Source records:

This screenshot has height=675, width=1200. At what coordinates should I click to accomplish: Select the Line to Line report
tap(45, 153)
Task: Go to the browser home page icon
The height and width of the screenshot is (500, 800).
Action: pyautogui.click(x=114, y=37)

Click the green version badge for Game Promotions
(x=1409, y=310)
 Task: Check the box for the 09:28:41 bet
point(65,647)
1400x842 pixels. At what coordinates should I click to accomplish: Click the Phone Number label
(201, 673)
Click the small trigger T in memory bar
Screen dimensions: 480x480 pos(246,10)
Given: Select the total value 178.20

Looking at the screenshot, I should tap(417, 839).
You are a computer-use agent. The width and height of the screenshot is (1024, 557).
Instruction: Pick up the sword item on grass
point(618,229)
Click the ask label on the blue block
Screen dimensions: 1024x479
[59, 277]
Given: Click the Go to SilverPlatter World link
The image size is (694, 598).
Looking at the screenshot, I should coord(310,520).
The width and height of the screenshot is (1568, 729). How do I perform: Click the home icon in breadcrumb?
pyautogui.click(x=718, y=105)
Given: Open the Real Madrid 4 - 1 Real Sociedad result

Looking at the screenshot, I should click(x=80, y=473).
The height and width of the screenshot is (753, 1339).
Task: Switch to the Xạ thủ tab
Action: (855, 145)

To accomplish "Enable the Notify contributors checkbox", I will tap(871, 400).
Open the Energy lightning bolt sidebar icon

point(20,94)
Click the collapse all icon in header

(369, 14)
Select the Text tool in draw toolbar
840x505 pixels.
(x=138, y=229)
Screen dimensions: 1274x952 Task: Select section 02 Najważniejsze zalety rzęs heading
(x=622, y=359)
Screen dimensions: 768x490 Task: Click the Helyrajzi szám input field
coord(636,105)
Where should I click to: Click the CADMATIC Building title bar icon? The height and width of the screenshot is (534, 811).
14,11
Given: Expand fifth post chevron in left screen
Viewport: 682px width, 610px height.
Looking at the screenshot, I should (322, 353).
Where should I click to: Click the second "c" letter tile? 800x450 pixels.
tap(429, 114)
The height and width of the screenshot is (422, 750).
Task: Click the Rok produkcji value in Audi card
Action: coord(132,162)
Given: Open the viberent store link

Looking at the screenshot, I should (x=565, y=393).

About this exercise:
The entries are to be duplicated exactly, with nothing changed.

Answer to this task:
This screenshot has height=675, width=1200. At what coordinates should I click to accomplish: Select the Line to Line report
tap(45, 153)
Task: Go to the browser home page icon
The height and width of the screenshot is (500, 800).
Action: pyautogui.click(x=114, y=37)

Click the green version badge for Game Promotions
(x=1409, y=310)
 Task: Check the box for the 09:28:41 bet
point(65,647)
1400x842 pixels. At what coordinates should I click to accomplish: Click the Phone Number label
(201, 673)
Click the small trigger T in memory bar
Screen dimensions: 480x480 pos(246,10)
Given: Select the total value 178.20

Looking at the screenshot, I should tap(417, 839).
You are a computer-use agent. The width and height of the screenshot is (1024, 557).
Instruction: Pick up the sword item on grass
point(618,229)
Click the ask label on the blue block
Screen dimensions: 1024x479
[59, 277]
Given: Click the Go to SilverPlatter World link
The image size is (694, 598).
Looking at the screenshot, I should coord(310,520).
The width and height of the screenshot is (1568, 729). How do I perform: Click the home icon in breadcrumb?
pyautogui.click(x=718, y=105)
Given: Open the Real Madrid 4 - 1 Real Sociedad result

Looking at the screenshot, I should click(x=80, y=473).
The height and width of the screenshot is (753, 1339).
Task: Switch to the Xạ thủ tab
Action: (855, 145)

To accomplish "Enable the Notify contributors checkbox", I will tap(871, 400).
Open the Energy lightning bolt sidebar icon

point(20,94)
Click the collapse all icon in header

(369, 14)
Select the Text tool in draw toolbar
840x505 pixels.
(x=138, y=229)
Screen dimensions: 1274x952 Task: Select section 02 Najważniejsze zalety rzęs heading
(x=622, y=359)
Screen dimensions: 768x490 Task: Click the Helyrajzi szám input field
coord(636,105)
Where should I click to: Click the CADMATIC Building title bar icon? The height and width of the screenshot is (534, 811).
14,11
Given: Expand fifth post chevron in left screen
Viewport: 682px width, 610px height.
Looking at the screenshot, I should (322, 353).
Where should I click to: Click the second "c" letter tile? 800x450 pixels.
tap(429, 114)
The height and width of the screenshot is (422, 750).
Task: Click the Rok produkcji value in Audi card
Action: coord(132,162)
Given: Open the viberent store link

Looking at the screenshot, I should (x=565, y=393).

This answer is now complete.